All of you *aiming to be perfect moms* get it.

Your list of perfection may look different from mine but, nevertheless, there exists some imaginary measure of “perfect.”

I didn’t know that in the attempt to be a perfect mother, I would sometimes be left feeling guilt-ridden about somehow missing the mark. There was a critical voice I’d hear that would bring me down. Sometimes loud, sometimes subtle, telling me I was falling short.

And. I was.

I mean, after all, how can anyone remain perfect through the trials and tribulations you can never really plan for…

We had splendid years as I was striving for perfection, but my standards were a little unrealistic and I was pretty hard on myself.
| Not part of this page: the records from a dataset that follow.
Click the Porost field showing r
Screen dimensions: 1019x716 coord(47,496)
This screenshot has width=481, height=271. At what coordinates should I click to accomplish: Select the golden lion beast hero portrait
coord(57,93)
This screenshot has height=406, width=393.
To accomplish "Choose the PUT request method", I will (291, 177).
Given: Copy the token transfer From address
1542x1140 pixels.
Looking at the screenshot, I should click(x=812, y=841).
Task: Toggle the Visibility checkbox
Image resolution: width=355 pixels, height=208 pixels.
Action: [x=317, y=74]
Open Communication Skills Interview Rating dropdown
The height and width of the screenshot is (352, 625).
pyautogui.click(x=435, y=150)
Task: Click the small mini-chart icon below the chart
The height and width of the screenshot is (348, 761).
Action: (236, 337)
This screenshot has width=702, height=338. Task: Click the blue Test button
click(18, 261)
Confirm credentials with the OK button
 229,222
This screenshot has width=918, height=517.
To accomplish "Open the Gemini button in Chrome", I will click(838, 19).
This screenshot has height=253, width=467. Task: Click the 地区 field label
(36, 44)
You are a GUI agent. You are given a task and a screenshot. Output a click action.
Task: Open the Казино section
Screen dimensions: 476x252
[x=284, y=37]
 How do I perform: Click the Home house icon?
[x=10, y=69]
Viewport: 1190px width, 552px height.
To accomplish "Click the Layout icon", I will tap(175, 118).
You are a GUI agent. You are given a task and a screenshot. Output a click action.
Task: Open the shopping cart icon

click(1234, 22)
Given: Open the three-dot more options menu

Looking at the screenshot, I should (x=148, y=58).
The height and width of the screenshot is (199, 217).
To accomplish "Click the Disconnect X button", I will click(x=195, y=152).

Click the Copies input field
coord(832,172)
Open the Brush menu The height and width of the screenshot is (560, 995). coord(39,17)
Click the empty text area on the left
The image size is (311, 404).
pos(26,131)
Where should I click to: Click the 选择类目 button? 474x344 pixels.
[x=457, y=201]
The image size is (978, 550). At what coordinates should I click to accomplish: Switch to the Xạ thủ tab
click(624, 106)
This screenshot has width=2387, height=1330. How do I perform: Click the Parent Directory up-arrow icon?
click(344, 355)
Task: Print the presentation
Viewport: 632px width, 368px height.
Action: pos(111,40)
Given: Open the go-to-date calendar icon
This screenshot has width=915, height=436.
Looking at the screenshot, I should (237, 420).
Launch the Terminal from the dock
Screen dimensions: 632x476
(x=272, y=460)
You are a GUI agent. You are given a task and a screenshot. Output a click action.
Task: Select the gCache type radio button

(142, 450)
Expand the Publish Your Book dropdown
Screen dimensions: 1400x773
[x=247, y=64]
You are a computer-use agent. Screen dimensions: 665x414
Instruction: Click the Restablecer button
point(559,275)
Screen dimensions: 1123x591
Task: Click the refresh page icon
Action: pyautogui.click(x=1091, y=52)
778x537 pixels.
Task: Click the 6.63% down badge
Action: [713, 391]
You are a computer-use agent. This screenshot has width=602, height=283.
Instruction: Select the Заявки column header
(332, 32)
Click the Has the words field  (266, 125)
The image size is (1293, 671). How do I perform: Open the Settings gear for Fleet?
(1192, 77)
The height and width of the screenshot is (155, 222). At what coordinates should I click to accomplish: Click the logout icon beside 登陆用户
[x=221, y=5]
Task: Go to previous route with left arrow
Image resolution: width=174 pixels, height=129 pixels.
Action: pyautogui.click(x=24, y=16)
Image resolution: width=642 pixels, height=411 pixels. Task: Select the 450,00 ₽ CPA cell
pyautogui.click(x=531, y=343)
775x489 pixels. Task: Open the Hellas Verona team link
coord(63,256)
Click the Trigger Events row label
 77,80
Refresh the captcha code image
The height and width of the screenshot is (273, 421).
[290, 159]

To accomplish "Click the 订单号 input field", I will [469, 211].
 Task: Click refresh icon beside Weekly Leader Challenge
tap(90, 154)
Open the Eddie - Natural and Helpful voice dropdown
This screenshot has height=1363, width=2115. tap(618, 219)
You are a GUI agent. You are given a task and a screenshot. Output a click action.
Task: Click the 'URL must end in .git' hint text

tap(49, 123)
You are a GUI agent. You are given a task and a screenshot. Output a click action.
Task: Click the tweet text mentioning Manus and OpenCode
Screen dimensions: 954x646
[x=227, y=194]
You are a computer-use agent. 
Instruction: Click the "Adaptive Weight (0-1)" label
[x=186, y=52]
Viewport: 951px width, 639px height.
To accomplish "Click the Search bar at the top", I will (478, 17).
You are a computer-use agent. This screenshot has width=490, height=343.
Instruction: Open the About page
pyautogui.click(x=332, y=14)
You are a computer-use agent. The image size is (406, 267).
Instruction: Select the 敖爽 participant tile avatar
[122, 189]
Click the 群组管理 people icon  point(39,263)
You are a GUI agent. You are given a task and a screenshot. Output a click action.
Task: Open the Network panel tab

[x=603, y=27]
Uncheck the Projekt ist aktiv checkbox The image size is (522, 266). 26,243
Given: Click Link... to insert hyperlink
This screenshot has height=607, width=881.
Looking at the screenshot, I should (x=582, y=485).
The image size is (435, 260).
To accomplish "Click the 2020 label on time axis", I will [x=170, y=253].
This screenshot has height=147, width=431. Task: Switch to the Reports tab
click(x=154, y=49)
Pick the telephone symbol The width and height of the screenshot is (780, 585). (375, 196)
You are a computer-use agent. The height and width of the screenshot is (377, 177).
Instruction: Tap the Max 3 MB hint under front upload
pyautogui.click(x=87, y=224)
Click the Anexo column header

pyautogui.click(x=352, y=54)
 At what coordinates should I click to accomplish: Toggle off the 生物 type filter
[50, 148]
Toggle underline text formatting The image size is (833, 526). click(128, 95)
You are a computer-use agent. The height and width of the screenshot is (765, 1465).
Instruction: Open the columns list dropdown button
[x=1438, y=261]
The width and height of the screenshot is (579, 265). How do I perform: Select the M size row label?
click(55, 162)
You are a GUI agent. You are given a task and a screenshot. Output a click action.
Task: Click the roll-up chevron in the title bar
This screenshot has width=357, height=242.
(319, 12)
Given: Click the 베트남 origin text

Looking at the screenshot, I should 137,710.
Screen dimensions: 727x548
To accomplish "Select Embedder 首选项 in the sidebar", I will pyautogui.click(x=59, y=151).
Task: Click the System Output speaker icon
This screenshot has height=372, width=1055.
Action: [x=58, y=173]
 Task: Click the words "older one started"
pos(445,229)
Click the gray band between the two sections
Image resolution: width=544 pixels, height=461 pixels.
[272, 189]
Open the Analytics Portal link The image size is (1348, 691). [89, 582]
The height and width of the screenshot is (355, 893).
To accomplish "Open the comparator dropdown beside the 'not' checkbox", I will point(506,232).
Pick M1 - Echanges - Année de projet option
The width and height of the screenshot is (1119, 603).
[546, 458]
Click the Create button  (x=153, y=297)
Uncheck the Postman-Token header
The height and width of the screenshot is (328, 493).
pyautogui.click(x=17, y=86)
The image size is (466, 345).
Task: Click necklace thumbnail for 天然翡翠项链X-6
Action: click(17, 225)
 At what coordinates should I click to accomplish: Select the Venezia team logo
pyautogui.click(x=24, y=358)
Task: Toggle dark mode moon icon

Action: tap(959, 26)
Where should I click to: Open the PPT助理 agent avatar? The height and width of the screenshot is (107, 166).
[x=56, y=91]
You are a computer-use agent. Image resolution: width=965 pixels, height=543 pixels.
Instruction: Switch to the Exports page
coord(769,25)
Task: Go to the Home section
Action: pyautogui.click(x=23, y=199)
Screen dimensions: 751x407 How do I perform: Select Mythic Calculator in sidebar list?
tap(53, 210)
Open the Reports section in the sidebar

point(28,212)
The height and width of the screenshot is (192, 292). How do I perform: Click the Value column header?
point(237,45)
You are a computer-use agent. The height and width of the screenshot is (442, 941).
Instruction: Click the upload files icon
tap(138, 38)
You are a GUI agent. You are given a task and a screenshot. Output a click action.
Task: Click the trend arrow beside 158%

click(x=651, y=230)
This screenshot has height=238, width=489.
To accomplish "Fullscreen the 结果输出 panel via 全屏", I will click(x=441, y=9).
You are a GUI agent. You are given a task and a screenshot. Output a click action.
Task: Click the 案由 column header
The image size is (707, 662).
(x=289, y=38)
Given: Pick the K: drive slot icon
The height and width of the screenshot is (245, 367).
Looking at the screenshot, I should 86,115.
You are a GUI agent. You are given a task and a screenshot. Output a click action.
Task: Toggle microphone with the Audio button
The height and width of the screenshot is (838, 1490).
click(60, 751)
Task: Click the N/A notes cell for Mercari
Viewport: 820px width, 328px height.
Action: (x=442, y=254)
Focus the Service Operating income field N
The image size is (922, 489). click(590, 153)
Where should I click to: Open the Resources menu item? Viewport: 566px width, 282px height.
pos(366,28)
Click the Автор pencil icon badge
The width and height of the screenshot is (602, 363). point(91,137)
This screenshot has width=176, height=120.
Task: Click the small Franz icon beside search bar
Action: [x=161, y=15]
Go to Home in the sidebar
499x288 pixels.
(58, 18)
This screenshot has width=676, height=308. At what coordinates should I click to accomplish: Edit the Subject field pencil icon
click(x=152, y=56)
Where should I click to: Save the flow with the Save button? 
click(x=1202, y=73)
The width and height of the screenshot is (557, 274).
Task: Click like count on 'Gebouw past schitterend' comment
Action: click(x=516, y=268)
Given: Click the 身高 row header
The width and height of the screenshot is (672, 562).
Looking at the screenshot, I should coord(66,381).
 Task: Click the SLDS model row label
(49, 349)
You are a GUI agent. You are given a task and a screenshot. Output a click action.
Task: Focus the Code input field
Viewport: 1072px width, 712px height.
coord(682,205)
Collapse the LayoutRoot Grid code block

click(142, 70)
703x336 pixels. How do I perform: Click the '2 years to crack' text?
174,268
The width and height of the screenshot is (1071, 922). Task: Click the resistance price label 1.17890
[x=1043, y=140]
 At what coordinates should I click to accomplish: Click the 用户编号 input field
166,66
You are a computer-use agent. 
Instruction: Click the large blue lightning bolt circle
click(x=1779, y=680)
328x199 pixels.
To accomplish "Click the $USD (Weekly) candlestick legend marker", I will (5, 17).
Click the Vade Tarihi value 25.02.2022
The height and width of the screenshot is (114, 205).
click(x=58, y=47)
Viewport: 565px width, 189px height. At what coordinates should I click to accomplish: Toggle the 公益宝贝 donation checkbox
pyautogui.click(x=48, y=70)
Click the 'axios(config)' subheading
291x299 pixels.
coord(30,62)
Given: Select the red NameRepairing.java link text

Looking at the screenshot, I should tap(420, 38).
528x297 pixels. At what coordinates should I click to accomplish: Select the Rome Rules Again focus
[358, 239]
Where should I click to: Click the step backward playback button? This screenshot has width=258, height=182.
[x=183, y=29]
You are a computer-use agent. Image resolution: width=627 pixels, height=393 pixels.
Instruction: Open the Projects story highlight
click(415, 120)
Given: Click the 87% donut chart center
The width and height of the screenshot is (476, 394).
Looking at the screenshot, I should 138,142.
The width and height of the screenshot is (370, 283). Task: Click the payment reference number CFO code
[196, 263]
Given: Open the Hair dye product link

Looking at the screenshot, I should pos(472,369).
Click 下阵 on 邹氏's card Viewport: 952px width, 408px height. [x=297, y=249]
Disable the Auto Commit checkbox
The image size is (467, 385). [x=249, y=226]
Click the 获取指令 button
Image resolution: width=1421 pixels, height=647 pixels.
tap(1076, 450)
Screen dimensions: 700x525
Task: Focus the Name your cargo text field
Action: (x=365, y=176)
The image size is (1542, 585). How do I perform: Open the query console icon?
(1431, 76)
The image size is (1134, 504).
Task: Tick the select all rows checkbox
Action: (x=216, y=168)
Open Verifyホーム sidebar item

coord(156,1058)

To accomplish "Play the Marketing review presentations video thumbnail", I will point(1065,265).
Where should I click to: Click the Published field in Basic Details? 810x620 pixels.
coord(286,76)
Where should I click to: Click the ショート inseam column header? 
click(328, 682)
It wasn’t always a big, loud voice, but I did become aware that the internal self talk was a bit harsh, and it was weighing me down to feel like I wasn’t ever doing a good enough job as a perfect mom. I would never speak to my sister or my friends with such criticism, why speak this way to myself?

It took some years, and I am grateful to have finally accepted that the perfect mother doesn’t exist. My children preferred the real and raw human being that I am anyway.

Through practice and patience I learned grace with myself, I learned how to redirect that hard critic tearing me down little by little and lowering my energy.

One day it hit me.

What if, just WHAT IF these babies chose me, not for my perfection but for my imperfections?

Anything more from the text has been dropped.